◆ **Aim of the exercise**
Records follow. Pull out every line that contains "agent".

◆ **Record extracts**
******************************

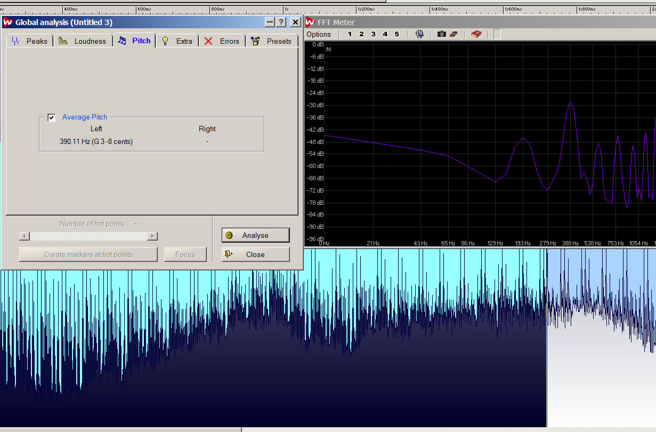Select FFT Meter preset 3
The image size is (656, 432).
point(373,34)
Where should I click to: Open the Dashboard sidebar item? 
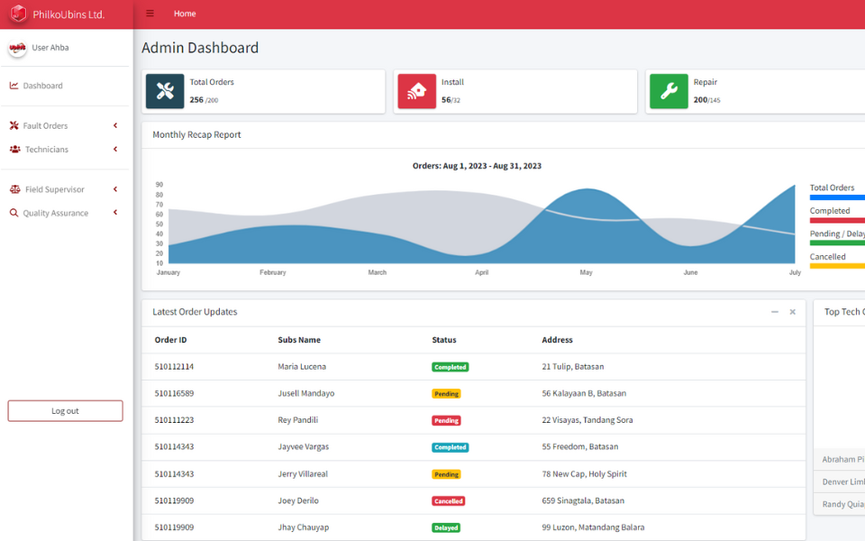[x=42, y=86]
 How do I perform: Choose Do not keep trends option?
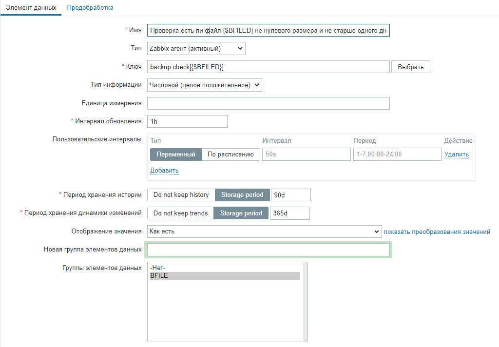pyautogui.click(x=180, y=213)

******************************

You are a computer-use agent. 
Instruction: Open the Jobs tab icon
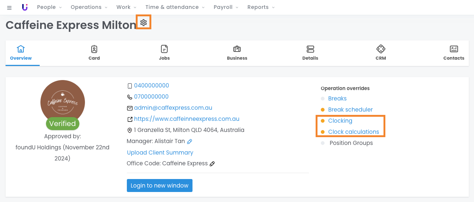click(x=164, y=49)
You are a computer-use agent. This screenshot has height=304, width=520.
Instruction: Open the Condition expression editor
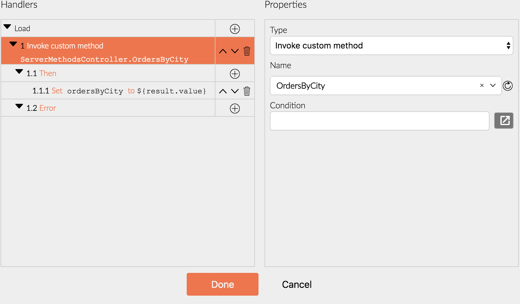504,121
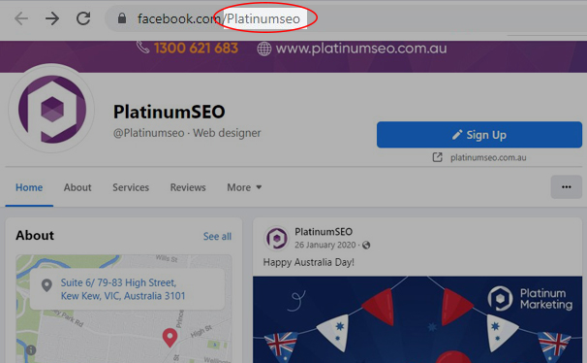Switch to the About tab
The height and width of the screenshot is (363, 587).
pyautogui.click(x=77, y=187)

******************************

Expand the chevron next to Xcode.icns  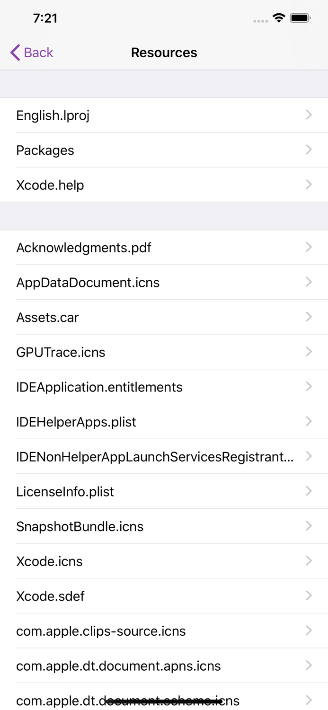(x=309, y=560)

******************************

◆ **Task solution**
You are a computer-use agent. 
You are a computer-use agent. This screenshot has height=304, width=520.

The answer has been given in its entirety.